That in turn has negative implications for freedom of navigation for one of the world’s most important trade routes through which nearly a third of the world’s petroleum passes. The Pentagon, however, has thus far reportedly declined to say whether it will order U.S. warships to accompany commercial vessels passing through the Strait of Hormuz this time as it did after the previous incident.

Iran is continuing to play with fire here.

They are looking for any slight commercial or civil issue and then using their military to try and force it. It is going to lead to an exchange if they keep it up...and I am afraid their Navy will come out very much rt end of that stick.
 

plawolf

Lieutenant General
Title of that article seems deliberately misleading.

The Iranians fired warning shots across the bow. Very different from 'firing on'.

I also wonder, if a foreign flagged vessel bumped an US oil rig and ran off, would the USN mere wave it on and do nothing? And what would happen if said vessel did not heed USN instructions to head to a nearby American port to explain themselves?
 

Jeff Head

General
Registered Member
I also wonder, if a foreign flagged vessel bumped an US oil rig and ran off, would the USN mere wave it on and do nothing? And what would happen if said vessel did not heed USN instructions to head to a nearby American port to explain themselves?
Really? You wonder what other nations would do about a commercial/civil "bumping" incident at an oil platform? Emplying that the US Navy would even get involved...or the Royal Navy...or pretty much any other?

Come on Wolf...that's some kind of stretch, eh?.

The "bumping" allegation occurred on March 22 wolf...this is May the 15th.
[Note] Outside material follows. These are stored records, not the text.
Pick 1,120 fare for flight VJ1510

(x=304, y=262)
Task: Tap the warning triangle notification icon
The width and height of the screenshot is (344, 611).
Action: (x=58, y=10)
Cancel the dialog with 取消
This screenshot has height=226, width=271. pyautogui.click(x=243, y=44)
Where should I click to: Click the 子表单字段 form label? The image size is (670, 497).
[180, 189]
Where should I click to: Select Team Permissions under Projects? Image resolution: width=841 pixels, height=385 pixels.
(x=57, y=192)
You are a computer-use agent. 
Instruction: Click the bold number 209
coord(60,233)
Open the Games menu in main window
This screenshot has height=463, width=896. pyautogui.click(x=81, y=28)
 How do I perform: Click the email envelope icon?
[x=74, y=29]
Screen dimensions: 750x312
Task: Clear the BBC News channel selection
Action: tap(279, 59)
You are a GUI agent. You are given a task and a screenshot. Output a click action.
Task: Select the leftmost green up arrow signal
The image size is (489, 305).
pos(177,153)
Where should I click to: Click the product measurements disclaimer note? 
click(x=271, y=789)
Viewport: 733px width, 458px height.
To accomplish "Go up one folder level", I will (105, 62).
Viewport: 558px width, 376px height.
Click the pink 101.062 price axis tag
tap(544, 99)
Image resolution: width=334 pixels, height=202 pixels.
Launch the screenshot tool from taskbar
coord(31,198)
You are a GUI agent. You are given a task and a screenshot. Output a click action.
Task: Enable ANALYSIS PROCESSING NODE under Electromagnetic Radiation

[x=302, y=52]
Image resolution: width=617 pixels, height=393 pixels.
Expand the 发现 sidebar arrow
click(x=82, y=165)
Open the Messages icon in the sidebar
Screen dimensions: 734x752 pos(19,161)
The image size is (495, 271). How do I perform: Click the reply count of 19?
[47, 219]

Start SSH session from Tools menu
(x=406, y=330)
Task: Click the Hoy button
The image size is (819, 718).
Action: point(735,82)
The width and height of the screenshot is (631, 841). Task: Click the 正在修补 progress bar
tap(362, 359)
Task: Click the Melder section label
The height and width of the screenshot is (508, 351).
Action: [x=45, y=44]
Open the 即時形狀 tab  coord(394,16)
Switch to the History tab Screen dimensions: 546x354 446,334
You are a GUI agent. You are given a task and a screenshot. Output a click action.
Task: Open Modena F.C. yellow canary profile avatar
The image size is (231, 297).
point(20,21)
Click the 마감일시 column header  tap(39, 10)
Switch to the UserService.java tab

And my guess is that the "bump" was incidental to them being at the platform doing business.

But...to play along...what would happen with a US incident regarding such a "bump"?

1) The company owning the oil platform, would contact the company owning the ship and seek to get damages paid. Failing that, said company would take them to court.
2) If it was Government property, the US government would follow the same steps.

That's what civilized nations these days do in such commercial/civil incidents.

They do not send out a flotilla of gunboats on a civil allegations and try...through force of arms...almost two months later, to hijack the vessel in international waters and divert it to their port.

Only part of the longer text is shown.